The choice of the priors is a somewhat philosophical question but Hartle and Srednicki convinvingly argue that classes of theories with a huge number of elements shouldn't have too high a weight. I haven't noticed that Page discusses this issue.

What is Page's answer to their Jovian thought experiment?

In this setup, two theories, T1 and T2, give identically good and accurate predictions of the data that we could test on the Earth. We may imagine that their predictions are actually indistinguishable whenever some quantities such as temperature and gravitational acceleration resemble those on Earth.

However, T2 happens to differ from T1 in a subtle way: it predicts a new set of molecules or other bound states (with new particles, for example) that will form life in environments such as Jupiter's atmosphere. When you calculate it, T2 predicts roughly six trillions of intelligent beings living inside that atmosphere. Assume that we can't yet observe whether this life inside Jupiter's atmosphere exists - which is a pretty realistic assumption anyway.

The question is which theory, T1 or T2, is more likely according to the available data.

Hartle, Srednicki, rational thinking, as well as common sense dictate that these two theories are equally likely because they are two discrete possibilities that should be assigned the same priors and they give indistinguishable predictions for the quantities we could have measured. It follows that all numbers entering the Bayes' formula are identical for T1 and T2 and these two theories are thus in equally good shape.

According to defenders of typicality, T2 is disfavored about 1000 times in comparison with T1 because according to T2 combined with typicality, we should probably be living inside Jupiter's atmosphere which we don't.

I view the latter argument as an irrational one. It is based on an inherently political notion that some dirty colorful creatures who may live inside Jupiter's atmosphere should have the same voice as we do, in some kind of crucial counting that determines how we evaluate theories. Such a "democratic" assumption could only follow from some kind of equilibrium or an "egalitarian" law that is enforced both on the Earth as well as Jupiter. I hope that at least so far, no such a law that would cover the Solar System exists. More importantly, it didn't exist in the past when both civilizations evolved - which shows that any conclusion based on the assumption that this law operates is unjustified.

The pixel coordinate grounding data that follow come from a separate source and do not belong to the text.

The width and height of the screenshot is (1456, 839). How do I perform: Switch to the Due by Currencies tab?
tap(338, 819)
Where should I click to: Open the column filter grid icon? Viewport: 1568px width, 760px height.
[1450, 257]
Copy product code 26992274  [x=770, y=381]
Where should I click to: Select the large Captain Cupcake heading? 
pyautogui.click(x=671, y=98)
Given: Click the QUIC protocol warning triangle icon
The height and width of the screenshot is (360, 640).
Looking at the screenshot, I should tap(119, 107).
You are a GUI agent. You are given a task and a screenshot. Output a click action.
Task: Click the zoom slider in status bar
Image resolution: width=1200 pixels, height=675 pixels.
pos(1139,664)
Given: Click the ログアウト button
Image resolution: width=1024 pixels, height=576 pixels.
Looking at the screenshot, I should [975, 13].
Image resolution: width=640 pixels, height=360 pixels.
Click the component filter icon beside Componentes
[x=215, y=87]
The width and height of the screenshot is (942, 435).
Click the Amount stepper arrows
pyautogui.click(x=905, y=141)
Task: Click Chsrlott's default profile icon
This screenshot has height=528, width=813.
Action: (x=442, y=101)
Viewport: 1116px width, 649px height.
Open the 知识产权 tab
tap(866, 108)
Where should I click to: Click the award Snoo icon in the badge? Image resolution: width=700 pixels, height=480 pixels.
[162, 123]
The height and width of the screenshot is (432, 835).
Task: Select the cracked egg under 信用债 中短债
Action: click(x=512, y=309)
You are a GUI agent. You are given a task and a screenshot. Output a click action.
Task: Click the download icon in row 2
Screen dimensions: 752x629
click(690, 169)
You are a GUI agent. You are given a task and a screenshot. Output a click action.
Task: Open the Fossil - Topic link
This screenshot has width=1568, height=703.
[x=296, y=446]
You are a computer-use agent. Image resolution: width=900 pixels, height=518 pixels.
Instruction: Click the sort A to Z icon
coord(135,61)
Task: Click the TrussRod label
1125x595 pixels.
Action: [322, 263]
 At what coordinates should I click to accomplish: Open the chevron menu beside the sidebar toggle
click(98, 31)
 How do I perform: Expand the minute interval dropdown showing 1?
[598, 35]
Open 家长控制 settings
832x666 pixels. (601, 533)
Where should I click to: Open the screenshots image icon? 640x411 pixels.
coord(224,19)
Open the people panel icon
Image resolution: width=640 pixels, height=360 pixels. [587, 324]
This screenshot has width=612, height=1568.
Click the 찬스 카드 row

Moreover, the "typicality" approach is based on another assumption, namely that "we" could be the Jovian guys, after all. I think that this assumption is clearly incorrect, too. "We" couldn't be the Jovian guys because "we" are defined as those who live around 300 Kelvins and 9.8 N/kg of gravity. The meaningful question that enters the Bayes' formula is whether a theory predicts the right life in these conditions, not how it interprets the word "we". T2 doesn't predicts that we are probably Jovians. No theory can predict such a thing because it is tautologically untrue: the only way to make the word "we" meaningful is to define it as the people who live in 300 Kelvins and 9.8 N/kg. Punishing T2 for this "prediction" that it can't really make is a fraud.

It would be equally wrong to say that T2 is, on the contrary, 1000 times more likely than T1 because it predicts 1000 times more intelligent beings.

Incidentally, I didn't tell you that the Jovian beings have ten brains each and leftist activists demand that each being has ten votes in the General Polls of the Solar System (GPSS) instead of one, thus reducing the influence of Earth from 0.1% to 0.01%. Is that a right thing to do? Clearly, these questions are purely political and in the real world, the outcome would depend on a comparison of political and military forces rather than some ad hoc bureaucratic egalitarian rules. Spoiler: the Earth will win the war.

Summary & challenge

The first argument that implies that T1 and T2 are equally likely sounds solid. If two individual theories predict the same results for situations that we have tested and only differ in their predictions for situations that we haven't yet observed and where we don't know what the right answers are, these two theories must have the same probability, regardless of some egalitarian ideology. Could Don Page or another champion of typicality kindly address this particular thought experiment?